Recensioni

Gli indizi erano già disseminati negli Ep autoprodotti e, su tutti, in quel Though Baby (2022) che ha aperto le porte ad un pubblico meno di nicchia e stuzzicato la curiosità della critica internazionale, eppure non era scontato scommettere su di un progetto – questo dei Crack Cloud – nato come “exit-strategy” per sfuggire ad una spirale di dipendenze sempre più avvolgente e poi trasformatosi in furia art-punk, new-wave, post-punk e altre micro-etichette che non si fa fatica ad appiccicargli.
A piazzare la scommessa, per il nuovo album Red Mile in uscita il 26 luglio, ci ha pensato la Jagjaguwar, segno di un percorso giunto a giusta maturazione e pronto per lo step successivo. Per la nuova prova – che rappresenta una parentesi di riflessione sugli ultimi dieci anni trascorsi dai membri della band sempre in bilico tra possibili cadute e continue ripartenze – i Crack Cloud hanno voluto dividere le registrazioni tra la città natale e la gloriosa Joshua Tree in California, fondendo le radici cinesi del cantante Zach Choy e i racconti di vita dei nonni sotto il regime di Mao alla grandiosa maestosità del deserto del Mojave.

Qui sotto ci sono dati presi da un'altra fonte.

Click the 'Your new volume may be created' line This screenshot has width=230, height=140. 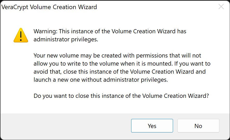[117, 55]
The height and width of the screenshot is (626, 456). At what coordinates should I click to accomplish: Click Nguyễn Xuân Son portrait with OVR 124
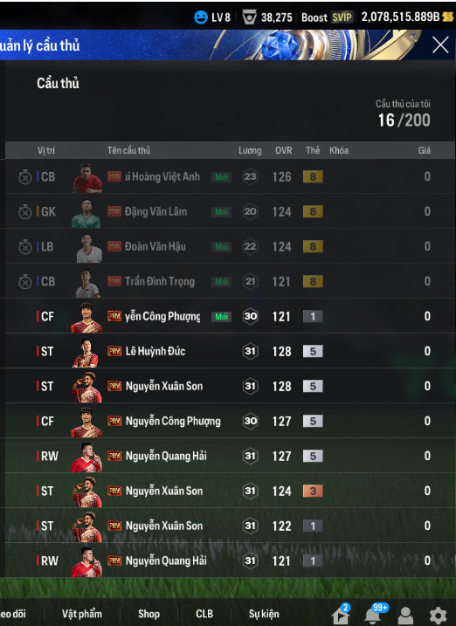click(x=87, y=492)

Il risultato è un disco ispirato, che continua a fare dell’eterogeneità di stili e linguaggi il proprio punto di forza pur puntando su un approccio meno free-form che concede maggiore compattezza all’intero lavoro. E se l’indole rimane ‘punk’ – con lo spettro Sandinista! sempre in agguato (The Medium, Ballad of Billy) – la band si concede puntate anche più –alt tra fiammate weirdy e slackerismo anni ‘10 come in una danza tra De Marco e Arcade Fire (Crack of Life), innesti art-dance-punk (Blue Kite), bassline cupe e abrasive proveniente dai più lontani eitghties (Lack of Lack) ma anche ballad più morbide e riuscite (Epitaph) che si diluiscono nella lunga coda di Lost on the Red Mile dove le voci di Choy ed Emma Acs dialogano su timbriche che ricordano il più recente Bill Ryder-Jones, lasciando che archi e fiati trovino il loro giusto spazio proprio mentre tutto deflagra in polvere desert-psych.
Difficile ingabbiarli in un genere preciso e le (appena) otto tracce di Red Mile ne sono una fulgida conferma. I Crack Cloud però alzano ancora un po’ l’asticella confezionando un disco in cui lasciano filtrare maggiore luce – smussando spigoli – senza però mai correre il rischio di snaturarsi.